Alessandro Sberni*
O conceito de Profundidade Estratégica ocupa um local de destaque no estudo da Geopolítica, da Geoestratégia e da Estratégia Militar. Em termos mais amplos pode-se entender a Profundidade Estratégica como a capacidade de uma Nação de absorver choques externos (quer no campo politico, quer no campo econômico ou no campo militar) sem comprometer a sua funcionalidade ou a sua sobrevivência.
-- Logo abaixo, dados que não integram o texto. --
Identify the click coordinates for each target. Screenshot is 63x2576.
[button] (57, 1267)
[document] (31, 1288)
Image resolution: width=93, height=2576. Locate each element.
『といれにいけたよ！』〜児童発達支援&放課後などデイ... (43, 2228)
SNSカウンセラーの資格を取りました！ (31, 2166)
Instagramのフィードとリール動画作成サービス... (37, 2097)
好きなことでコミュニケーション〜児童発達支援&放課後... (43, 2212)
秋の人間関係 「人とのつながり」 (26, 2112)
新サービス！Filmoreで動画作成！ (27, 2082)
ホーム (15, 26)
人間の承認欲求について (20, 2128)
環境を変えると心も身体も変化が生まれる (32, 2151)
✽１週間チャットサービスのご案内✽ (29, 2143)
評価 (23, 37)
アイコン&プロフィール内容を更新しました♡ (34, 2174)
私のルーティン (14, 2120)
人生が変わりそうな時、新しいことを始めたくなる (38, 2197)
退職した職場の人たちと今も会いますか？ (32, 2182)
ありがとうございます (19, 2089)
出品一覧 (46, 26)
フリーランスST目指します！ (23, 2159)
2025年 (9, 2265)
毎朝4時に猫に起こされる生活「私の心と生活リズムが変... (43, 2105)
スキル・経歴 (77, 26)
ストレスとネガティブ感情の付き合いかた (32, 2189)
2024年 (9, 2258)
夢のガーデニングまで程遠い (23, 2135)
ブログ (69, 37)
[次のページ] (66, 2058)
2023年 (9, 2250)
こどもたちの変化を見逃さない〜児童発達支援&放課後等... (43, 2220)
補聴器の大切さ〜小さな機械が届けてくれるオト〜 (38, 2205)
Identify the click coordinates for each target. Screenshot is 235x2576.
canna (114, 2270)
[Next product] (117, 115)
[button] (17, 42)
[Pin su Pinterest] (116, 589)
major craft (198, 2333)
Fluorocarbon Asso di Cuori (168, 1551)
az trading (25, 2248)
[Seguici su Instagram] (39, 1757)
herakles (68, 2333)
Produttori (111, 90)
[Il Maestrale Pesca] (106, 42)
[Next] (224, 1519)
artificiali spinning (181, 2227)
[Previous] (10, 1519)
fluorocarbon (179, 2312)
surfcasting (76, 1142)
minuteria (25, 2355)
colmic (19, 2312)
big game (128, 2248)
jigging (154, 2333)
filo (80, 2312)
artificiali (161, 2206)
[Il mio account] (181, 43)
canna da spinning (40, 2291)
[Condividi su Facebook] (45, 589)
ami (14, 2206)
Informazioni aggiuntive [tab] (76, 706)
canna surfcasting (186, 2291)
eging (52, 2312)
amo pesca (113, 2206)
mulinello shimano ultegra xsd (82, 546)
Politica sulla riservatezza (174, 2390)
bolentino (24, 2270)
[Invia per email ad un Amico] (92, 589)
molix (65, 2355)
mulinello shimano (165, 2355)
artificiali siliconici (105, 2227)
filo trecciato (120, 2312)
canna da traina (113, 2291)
Em outras palavras, pode-se compreender que a Profundidade Estratégica como o espaço e o tempo disponíveis para que um Estado, mediante um ataque, organize os seus meios, recupere as perdas inciais e conduza operações (militares ou não) em condições mais favoráveis e menos vulneráveis. Nesse contexto, quando maior o território, as barreiras naturais, a infraestrutura nacional e a sua capacidade logística e de mobilização nacional, maior será a sua capacidade de absorver o ataque inicial e reagir com eficácia.

SUN TZU : O PRECURSOR
As primeiras reflexões sobre a Profundidade Estratégica foram realizadas por Sun Tzu em sua obra “A arte da guerra”, escrita aproximadamente no ano 500 a.C. Naquela época, o general chinês já destacava a importância do terreno e da capacidade das forças militares realizarem grandes deslocamentos para surpreeenderem o inimigo. Sobre esse assunto, ensinava Sun Tzu:
- Proteja os seus centros vitais
- Retarde o avanço do inimigo
- Ganhe tempo para preparar a sua mobilização
- Use o espaço geográfico (terreno) para desgastar o seu adversário
A PROFUNDIDADE ESTRATÉGICA AO LONGO DA HISTÓRIA
a. A Rússia e a defesa em profundidade
Um dos mais característicos exemplos no emprego do conceito de Profundidade Estratégica pode ser encontrado na história da Rússia. Durante a invasão de Napoleão ao país no início do século XIX o território russo desempenhou um papel fundamental. À medida que as tropas francesas avançavam, as forças russas recuavam para o interior, destruindo cidades, plantações e quaisquer outras instalações que pudessem servir como apoio para a força invasora, privando-as da obtenção de suprimentos. A vastidão territorial e o rigor climático com a chegada do “General Inverno” contribuiram de forma decisiva para a derrota do exército francês.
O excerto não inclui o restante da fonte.